D. J. Woods

Profile
- Position: Wide receiver

Personal information
- Born: November 29, 1989 (age 36)
- Listed height: 6 ft 0 in (1.83 m)
- Listed weight: 185 lb (84 kg)

Career information
- High school: Strongsville (Strongsville, Ohio)
- College: Cincinnati (2008–2011)
- NFL draft: 2012: undrafted

Career history
- Tennessee Titans (2012)*; BC Lions (2012)*; Chicago Rush (2013); Ottawa Redblacks (2014)*; San Jose SaberCats (2015)*;
- * Offseason and/or practice squad member only

Awards and highlights
- Second-team All-Big East (2010);

Career AFL statistics
- Receptions: 19
- Receiving yards: 323
- Receiving TDs: 4
- Tackles: 5.5
- Stats at ArenaFan.com

= D. J. Woods =

American gridiron football player (born 1989)

Derrick L. Woods, Jr. (born November 29, 1989) is an American former football wide receiver. He played college football at the University of Cincinnati. Professionally, he was a member of the Tennessee Titans, BC Lions, Chicago Rush, Ottawa Redblacks, and San Jose SaberCats.

==Early life==
Derrick L. Woods, Jr. was born on November 29, 1989. He played high school football at Strongsville High School in Strongsville, Ohio as a wide receiver and defensive back. He caught 35 passes for 750 yards and eight touchdowns his junior year. He recorded 38 receptions as a senior in 2007 before missing the final five games of the season due to injury. Wood garnered Associated Press second-team Division I All-Ohio recognition for the 2007 season. Overall, he caught 153 passes for 1,797 yards and 18 touchdowns during his high school career while also returning five kickoffs for touchdowns and three punts for touchdowns.

==College career==
Woods played college football for the Cincinnati Bearcats of the University of Cincinnati from 2008 to 2011. He played in all 14 games as a true freshman in 2008, catching 14 passes for 168 yards while also returning 12 punts for 113 yards. He started 12 games for the Bearcats during the 2009 season, recording 51 receptions for 640 yards and four touchdowns. As a junior in 2010, Woods totaled 57 catches for 898 yards and eight touchdowns, 32 kick returns for 728 yards, and 19 punt returns for 146 yards. He was named second-team All-Big East for the 2010 season. He caught 37 passes for 450 yards and two touchdowns his senior year in 2011 while also returning 11	punts for 71 yards.

==Professional career==
Woods signed with the Tennessee Titans of the National Football League (NFL) on May 3, 2012, after going undrafted in the 2012 NFL draft. He was released on September 1, 2012.
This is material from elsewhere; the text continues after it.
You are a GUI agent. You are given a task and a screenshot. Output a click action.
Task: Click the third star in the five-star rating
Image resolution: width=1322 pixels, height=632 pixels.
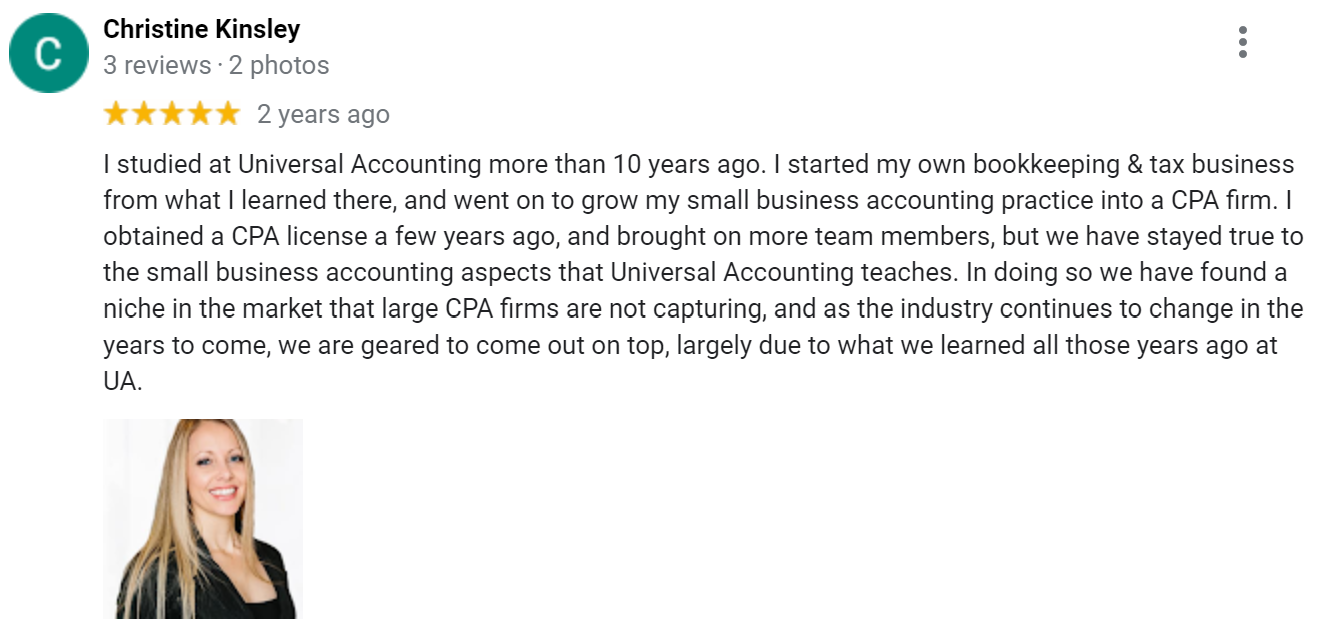pos(170,113)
Woods was signed to the practice roster of the BC Lions of the Canadian Football League (CFL) in October 2012.

Woods was assigned to the Chicago Rush of the Arena Football League (AFL) on May 16, 2013. He recorded 19 catches for 232 yards and four touchdowns, five solo tackles, and one assisted tackle, for the Rush during the 2013 season. He was placed on the suspended list on July 11, 2013.

Woods signed with the expansion Ottawa Redblacks of the CFL on February 13, 2014.

Woods was assigned to the San Jose SaberCats of the AFL on October 27, 2014. He was placed on recallable reassignment on January 26, 2015.